As the girl’s mother began having babies every other year, until there were nine children, this girl’s life evolved into the role of caregiver. The family lived in abject poverty, not always knowing where the next meal would come from, and often the next meal did not come at all. The various rental and tenement houses they moved in and out of had little if no heat in them. During the cold Indiana winters, the only heat the children had was to pile into the same bed and huddle together for warmth. Their hair was stringy and unkempt, and their clothes did not match. Ridicule by their peers was at ever turn.
The harsh words that came out of the mouth of the girl’s stepfather were as destructive as lava—destroying the trees of self esteem, searing the grass of familial love, and crushing the rocks of self confidence.
When it seemed that things could not get worse—they did. She was fourteen years old when her mother was stricken with cancer. It was not the type of cancer that attacks like a savage beast, quickly killing and devouring but rather was the kind that gradually drains life away like a leaking hot water heater.
So, at the age of fourteen, this girl forfeited what was left of her childhood and became an adult, a mother to her brothers and sisters, especially the youngest who was only a few months old. She missed one entire year of her high school, cooking, cleaning, chopping wood, hauling water, and seeing to her bedfast mother. On some occasions her mother would ask her to bring the baby to her bedside so that she could sing to her.
After two long years, the frayed thread that tied her mother’s spirit to her body finally broke, and she died. It was then that the sun, moon and stars hid their faces from another approaching storm. The stepfather sent all the children, except the baby, to various family members to live, and he took the baby and our person of interest to live with him. Then the merciless horror and terror of sexual abuse began.
Some months later, the stepfather rounded up all the children and began driving south out of Indiana, through Kentucky, to Tennessee. None of the children knew where they were going but knew better than to ask questions. Eventually, he pulled into a driveway that led past several two-story buildings that were arranged in a horseshoe shape. He told them to get out and then drove off. It was hours later that they learned he had left them at an orphanage.

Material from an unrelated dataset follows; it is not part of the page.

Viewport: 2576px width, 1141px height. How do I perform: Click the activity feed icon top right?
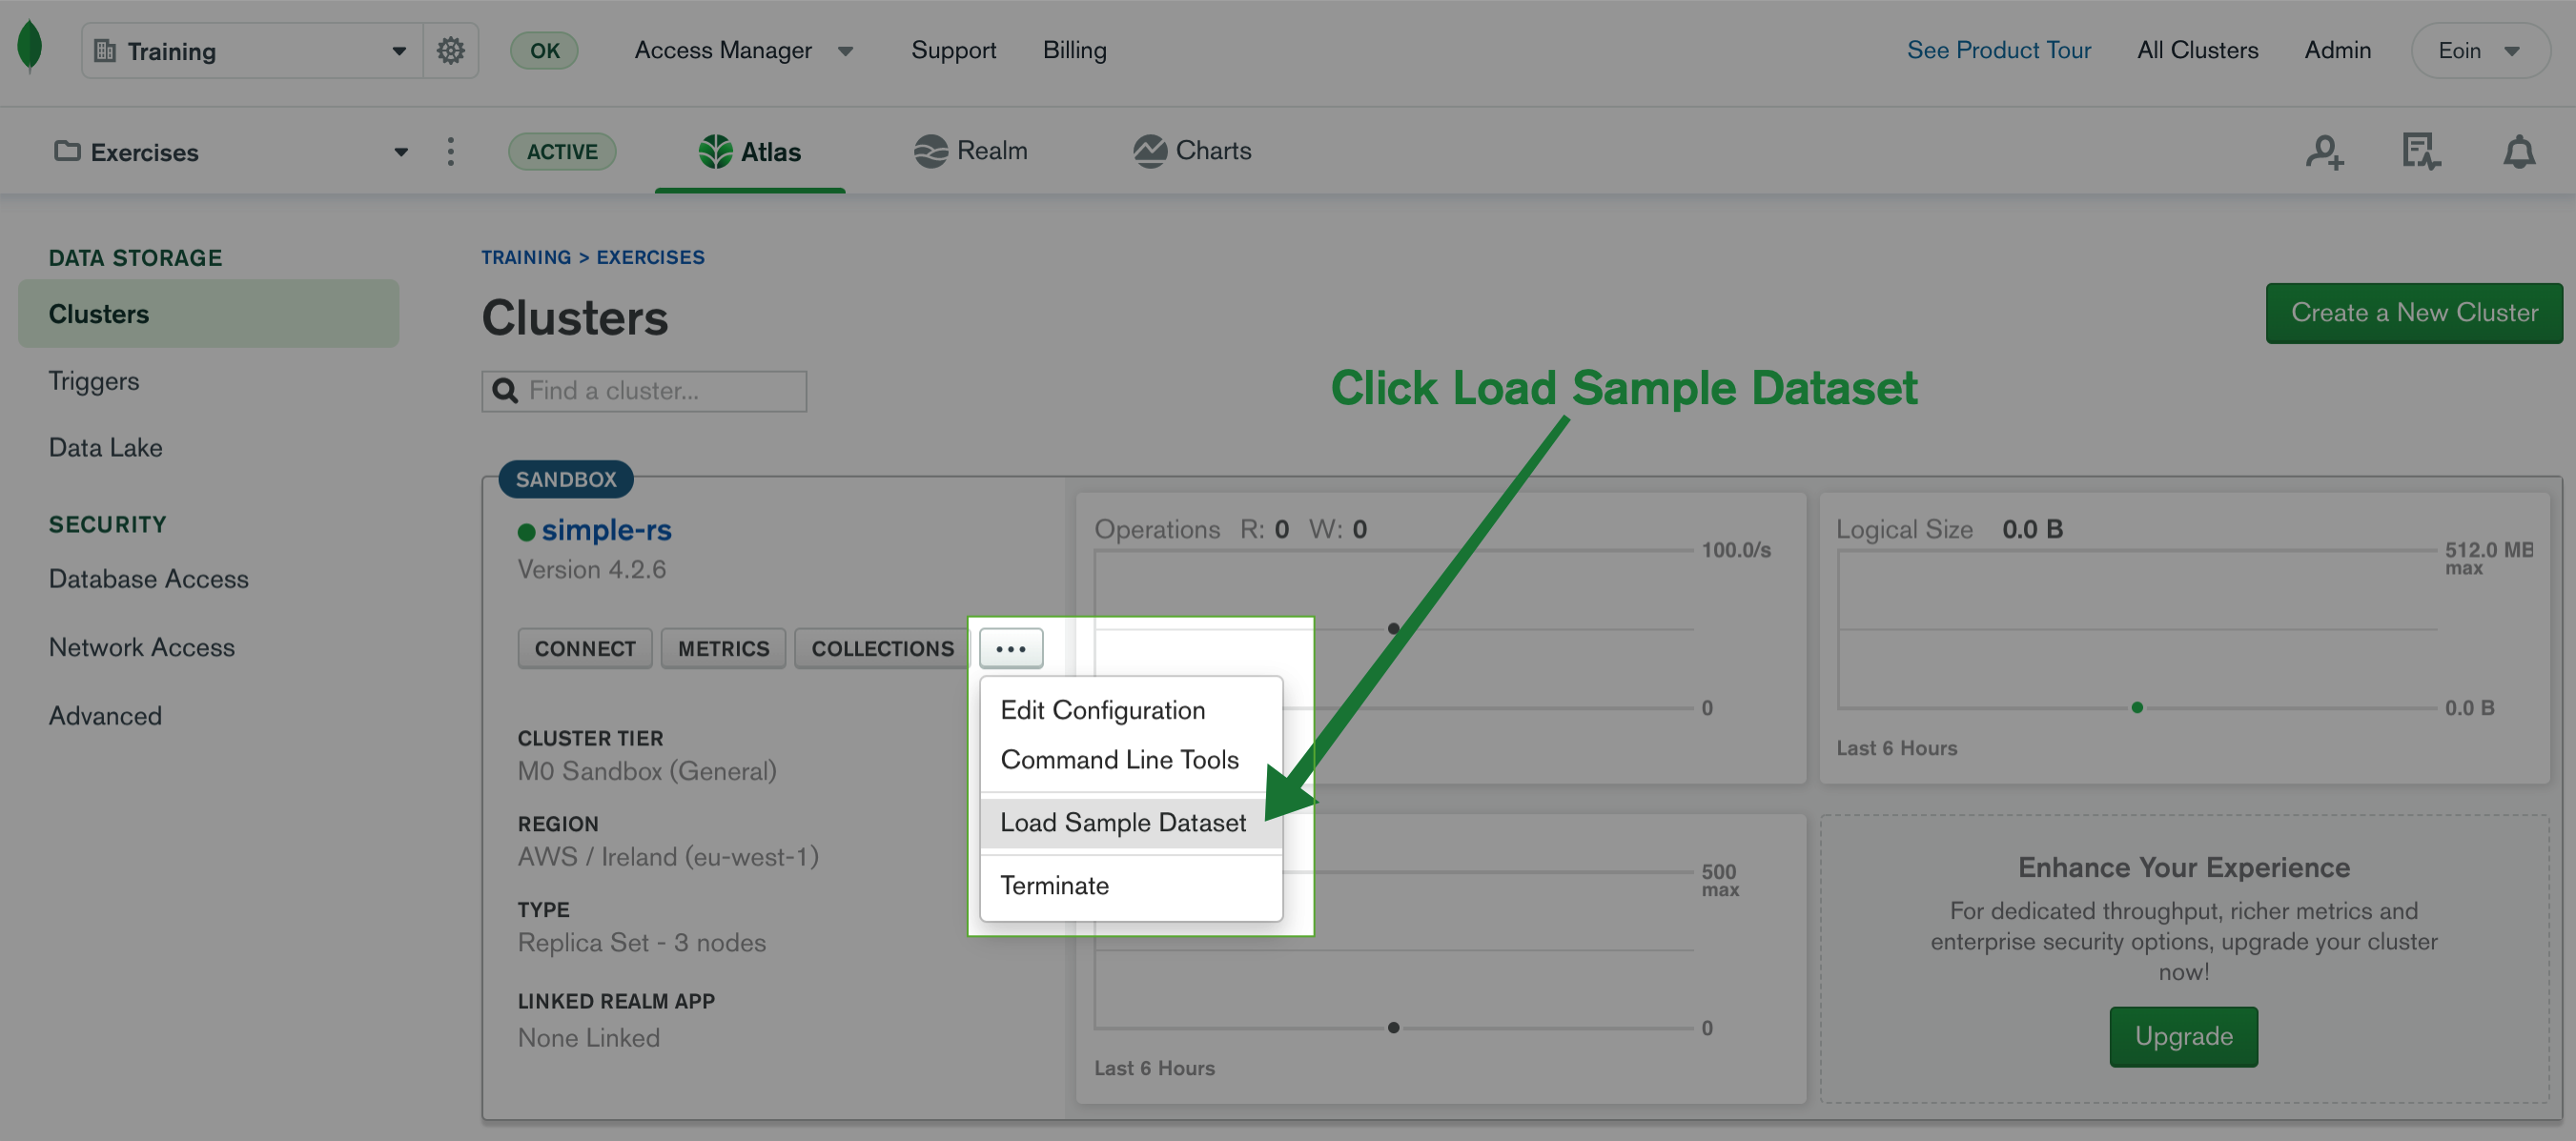(x=2420, y=150)
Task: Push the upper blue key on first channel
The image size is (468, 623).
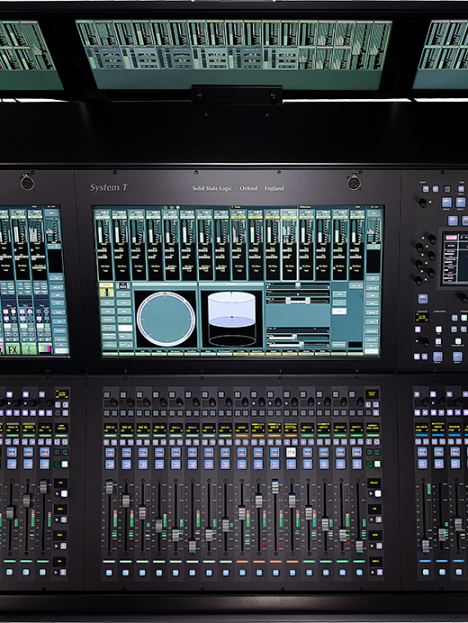Action: point(110,452)
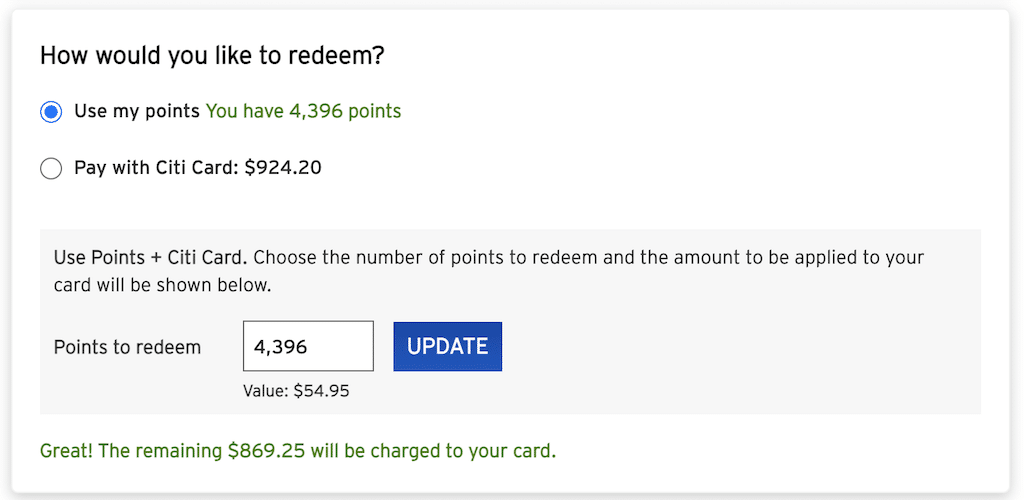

Many, with this kind of history, would have likely fallen into a life of despair and hopelessness, a life of low income, a sketchy job history, poor mental and physical health, unhealthy relationships, and even the path of addiction. But not the heroine of this story with heart. No, this girl grew into a woman who went to college, held a steady job that required a person of impeccable character, fought her way through depression, learned to forgive the unforgivable, faced cancer and won, and became an inspiration to everyone who had the privilege of knowing her and her heart. Both her daughters, her six grandchildren, and her husband of forty-five years (which I have the privilege of being) rise up and call her blessed.
Because she wants people who’ve had difficult childhoods to not give up, my wife, Brenda Johnson, readily shares her experiences with others, not to gain sympathy, but to perhaps inspire others to follow her example.
7 thoughts on “Stories With Heart (#3) – She was a long shot”
I love your wife’s story and her courage overcoming so many obstacles. Blessings on you both. >
Thank you, Barbara.
You are a great storyteller and you convey these stories is a powerful way, but what is most powerful is the strength of your dear wife to endure. “I lift up my eyes to the hills. From where does my help come? My help comes from the Lord” (Psalm 12:1-2).
Brenda is an inspiration to all who know her. She is the most unselfish person alive. She is a dedicated wife, mother, and grandmother. Her heart is truly for others. She would-and has-given her last dime away. She lives to serve.
I will share your message with her. It will make her smile.
Thank you for sharing Brenda’s story. I am glad that it has a happy ending and that she was able to overcome the many obstacles she faced and that you found each other. I love your books and can see how some of her experiences may have inspired you with some of your characters and why you seem to understand and portray their situations so well.
Thank you, Laurie. I’m glad you are enjoying my books.